With the president set to deliver remarks on infrastructure, the economy and national security, a host of lawmakers want to make sure he doesn’t forget about immigration.

Many are bringing immigration-related guests, including young people brought to the U.S. illegally as children and whose deportation protections under the Obama-era Deferred Action for Childhood Arrivals programhave been placed at risk by Trump’s move last year to dismantle the initiative.

House Minority Leader Nancy Pelosi is expected to be one of those hosting a DACA recipient. U.S. Rep. Jared Polis, D-Boulder, will be accompanied by a DACA recipient from his district as well, according to his spokeswoman.

“He learned English, he was paying taxes — doing everything right,” Perlmutter said of Andazola Marquez’s dad, Melecio Andazola Morales. “These wrong-headed, I think, very cruel and stupid policies of the Trump administration are just causing such pain and anguish to people who don’t deserve it.”

Melecio has four children including Viviana, all of whom are U.S. citizens.

His supporters say he was detained by immigration agents in October while he was with Viviana during what he thought was the last step in getting a green card. She flew back from college to attend the meeting, but what she thought was going to be one of her best days turned into one of her worst.

“I had to step in to plan for the rest of my family,” she remembered. “It was just really stressful.”

U.S. Immigration and Customs Enforcement says Melecio was deported in March 1997 after being criminally convicted a month before of “knowingly possessing a false identification document and intending to use that document to defraud the United States. He was sentenced to three years’ probation.”

ICE says after he was detained in October, a development that drew national attention, his deportation order was reinstated.
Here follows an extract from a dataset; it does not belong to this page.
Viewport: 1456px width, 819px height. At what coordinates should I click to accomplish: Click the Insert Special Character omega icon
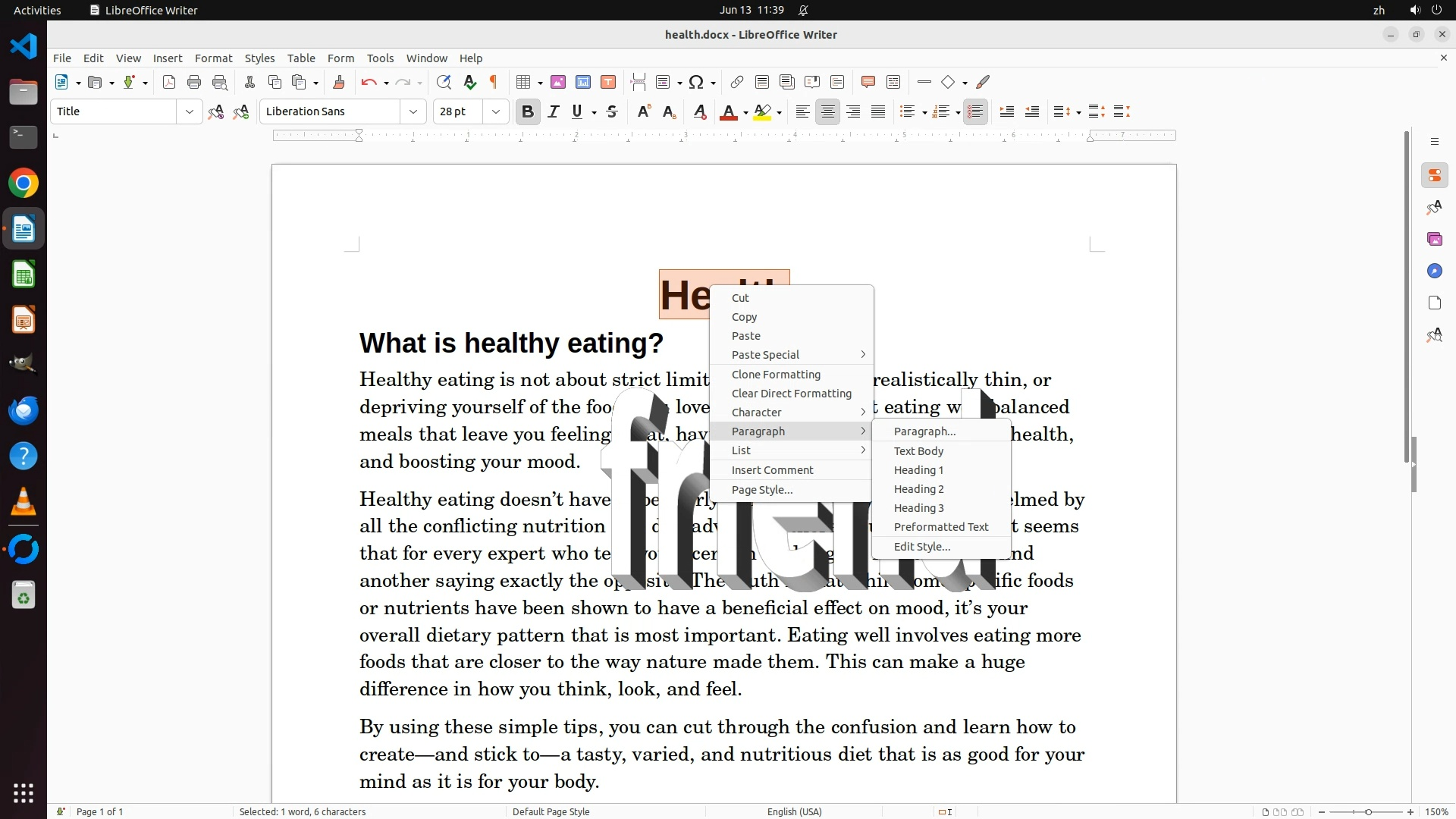click(x=696, y=83)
By mid-December, he had been removed from the U.S.

“We had no notice,” said Viviana, who wrote about her story in The New York Times. “We had no idea that he was gone until we noticed that he hadn’t called. I looked him up on the detainee locator, and his record was missing.”

Perlmutter says he has known Andazola Morales’ family for a while. Viviana was on his youth advisory council, and he spent time with her father.
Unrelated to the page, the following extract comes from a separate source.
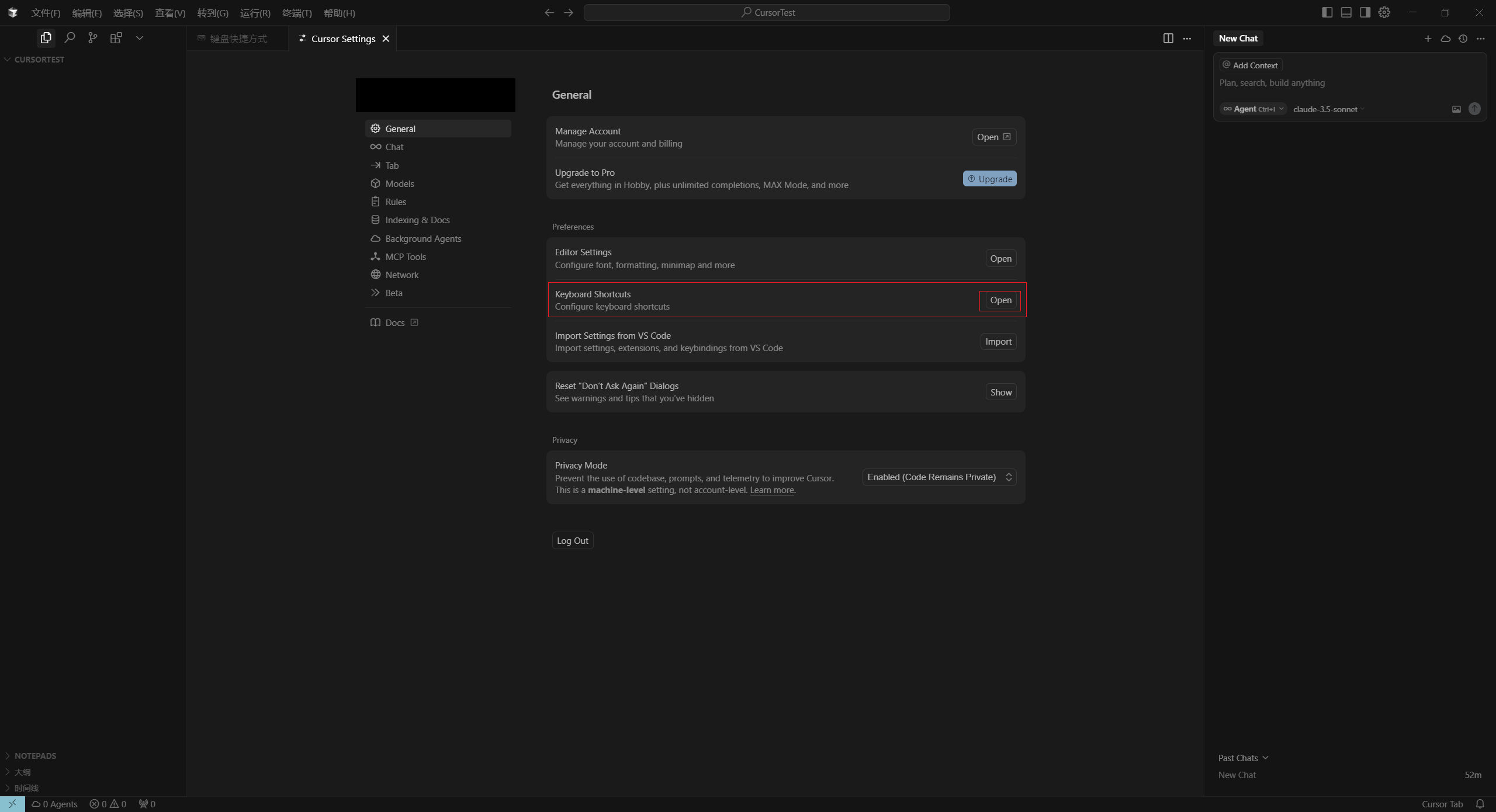Click the Learn more link
Viewport: 1496px width, 812px height.
(771, 490)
Once he was detained by immigration officials last year, he and U.S. Sen. Michael Bennet, a fellow Colorado Democrat, each introduced legislation, known as a private bill, in support of Melecio’s case and in hopes of halting his deportation.
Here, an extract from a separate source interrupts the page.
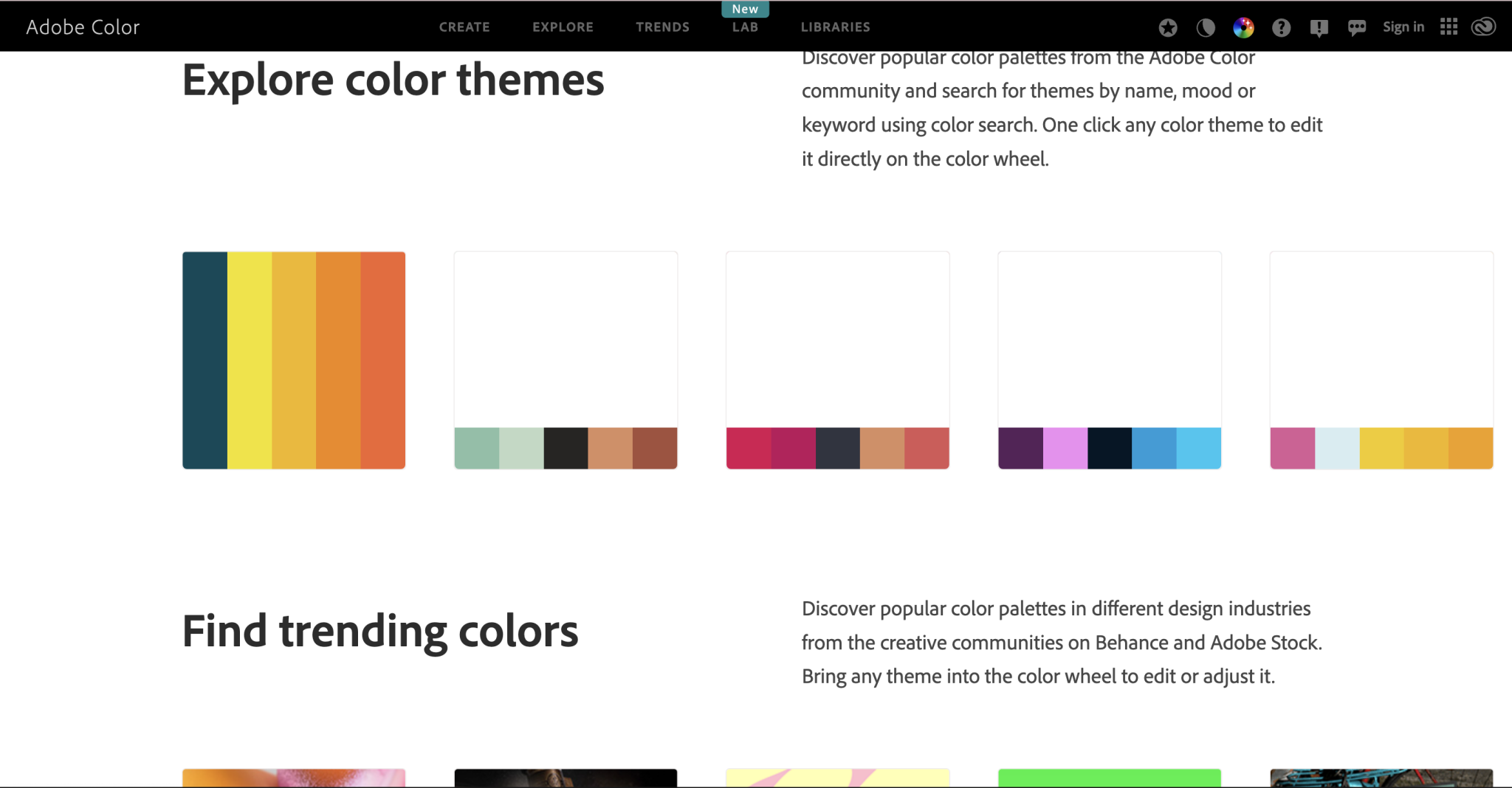This screenshot has height=788, width=1512.
Task: Click the Sign in link
Action: coord(1403,27)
But in May, ICE — under Trump — changed its policy to stop deferring enforcement actions in the wake of such legislation, used by members of Congress as a final effort to prevent a deportation. (Perlmutter says he has only introduced two private bills during his decade in the House.)

“I met him personally,” Perlmutter said. “We visited, and I was just very sad and angry that these policies of this administration could result in a deportation of somebody who was actually doing good things in America — raising a good family. Instead of keeping families together, the polices of this administration are to divide them.”

Tuesday night won’t be the first time that Perlmutter has brought a guest with him to the State of the Union, and it’s commonplace for members of Congress to be joined by symbolic visitors.

In 2016 he was accompanied by Sandy Philips, whose daughter Jessica Ghawi was killed in the 2012 Aurora theater shooting. Before that in 2013, Dave Hoover, whose nephew A.J. Boik was also killed in the theater shooting, was his guest.

In a conference call Friday, a senior Trump administration official said the president’s address will focus on his accomplishments and American values. Some of the president’s guests will include those who have benefited from the GOP’s recently passed tax reform legislation and those impacted by the opioid crisis, according to the White House.

The administration official said people should expect some emphasis on immigration as well.

For Viviana Andazola Marquez, whose father is trying to get back on his feet in Mexico as she looks ahead to applying for law school and becoming an immigration attorney, she hopes that people see the effects of Trump’s policies and look beyond his words.

“Trump is a TV man,” she said. “He knows how to leverage and make himself look good when he needs to. I hope that people aren’t fooled by his capacity to put on a show.”